Refleksi atas Tantangan Ekonomi Kekinian
Harryadin menyampaikan bahwa pada tahun-tahun terakhir, dunia kembali bergerak menuju proteksionisme. Negara-negara mulai memprioritaskan kepentingan nasionalnya masing-masing, menandai semacam regional reservice di mana negara-negara ingin ‘mengurus dirinya sendiri’. Dalam konteks ini, pemikiran Prof. Soemitro justru menjadi semakin relevan.
“Negara harus menjadi agen utama dalam mendistribusikan kekayaan nasional secara adil. Kalau negara tidak menjalankan fungsi itu dengan efisien dan adil, maka negara telah gagal menjalankan perannya,” tegas Harryadin.
Ia juga menyoroti bahwa Indonesia belum memiliki strategi distribusi kekayaan nasional yang jelas dan tegas. Hal ini menyebabkan kesenjangan sosial tetap tinggi dan akses terhadap kesempatan ekonomi belum merata.
Dalam banyak langkahnya, Prof. Soemitro menggabungkan mazhab ekonomi, misalnya lebih terbuka terhadap investasi, modal asing, transfer teknologi hingga membuka diri terhadap impor maupun export. Strategi ekonomi yang lebih terbuka dan adaptif terhadap situasi saat itu
“Saat itu dunia menuju integrasi ekonomi yaitu globalisasi. Globalisasi menjadi jargon utama. Tapi sekarang tahun 2025 ini, kita mengalami episode sejarah yang berbeda. Kita sedang berada di situasi dimana semua negara menjadi selfish. Sekarang negara ingin mengurus dirinya sendiri, tidak lagi mau memberikan peluang bagi negara lain,” ujar Harryadin.
Jika dikaitkan dengan pemikiran Prof. Soemitro dengan kebijakan Presiden Prabowo, kata Harryadin, ini erat kaitannya terutama dengan program Makan Bergizi Gratis.

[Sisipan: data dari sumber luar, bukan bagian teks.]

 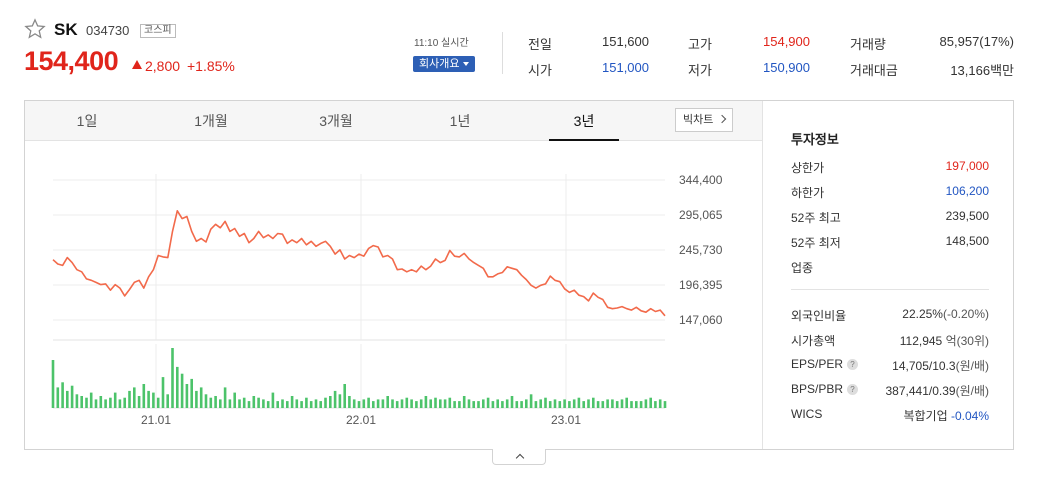 I want to click on chevron-right-icon, so click(x=722, y=119).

“Program ini sangat sosialis sekali. Jadi bisa dibilang ini kembali kepada ajaran dan pemikiran Profesor Sumitra bahwa tugas utama negara adalah menjadi agen distribusi kekayaan kepada rakyatnya. Jadi ukuran keberhasilan negara, apabila bisa mendistribusikan kekayaan secara merata dan adil kepada rakyatnya. Saat ini Indonesia masih belum punya roadmap agar negara ini mendistribusikan kekayaannya,” paparnya.
“Saya rasa Presiden Prabowo pun melihat bahwa negara harus semakin berani dan agresif dalam perannya, untuk mendistribusikan kekayaan negara ini kepada masyarakat, terutama masyarakat yang paling bawah. Supaya kesenjangan semakin turun dan tujuan bernegara itu sendiri tercapai,” lanjut Harryadin.

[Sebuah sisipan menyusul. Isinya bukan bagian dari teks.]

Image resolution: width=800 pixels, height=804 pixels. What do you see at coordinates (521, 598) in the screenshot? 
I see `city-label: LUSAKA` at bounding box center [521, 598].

Di kesempatan yang sama, Redi Kalingga, selaku Fellow di Soemitro Center menyampaikan bahwa Prof. Soemitro bukan sekadar begawan ekonomi tapi seorang patriot dan lahir dari keluarga patriot. Jiwa patriotisme itu yang ingin kita warisi juga
“Profesor Soemitro berperan sebagai menteri di era pemerintahan Soekarno maupun Presiden Soekarno. Namun, jika ada kebijakan yang kurang tepat, beliau juga memberi masukan Oleh karena itu, Soemitro Center, walaupun hadirnya di era pemerintahannya Pak Prabowo, kita tidak ingin hanya sekadar cheerleader, tapi ketika memang ada yang perlu diperbaiki, kita akan memberikan masukan,” kata Reddy
Terutama dalam koridor pemikiran Prof. Soemitro, Reddy melihat selalu mengedepankan pembangunan manusia, pembangunan sentra-sentra ekonomi di daerah, untuk melahirkan SDM yang baik, dan melahirkan pengusaha-pengusaha lokal yang berdaya.

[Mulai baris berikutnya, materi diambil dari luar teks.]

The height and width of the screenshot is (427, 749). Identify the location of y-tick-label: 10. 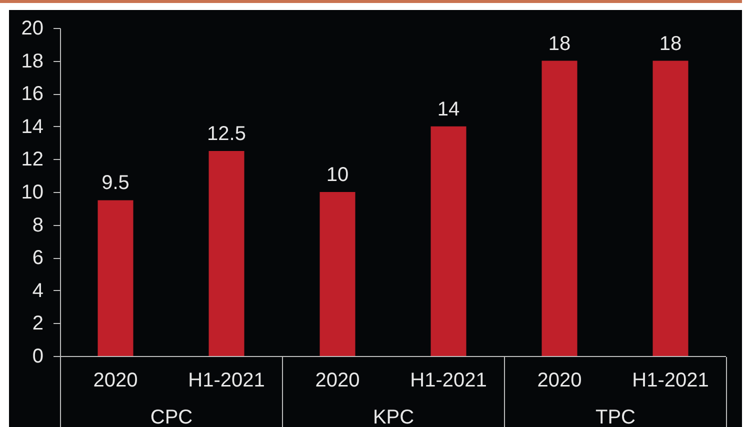
(32, 193).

Kemudian, menurut Ekonom, Stefan Sapto Handoyo, kontribusinya Prof. Soemitro sangat besar sekali di awal-awal Indonesia merdeka.
“Keunikan Prof. Soemitro adalah bisa membaca situasi ekonomi makro pada saat itu dan bagaimana menerjemahkannya untuk bisa tepat guna, untuk menghidupkan ekonomi mikro Indonesia,” katanya.
Dalam pandangan Stefan, Prof. Soemitro adalah bapak perkreditan rakyat. Karena ekonomi kerakyatannya luar biasa.
“Kenapa beliau menekankan kredit dan perbankan? Karena beliau memahami benar, jika ekonomi itu diartikan tubuh manusia, jantungnya itu adalah bank. Kalau jantungnya nggak sehat dulu, ekonominya nggak akan jalan. Itulah briliannya Prof. Soemitro,” tandas Stefan.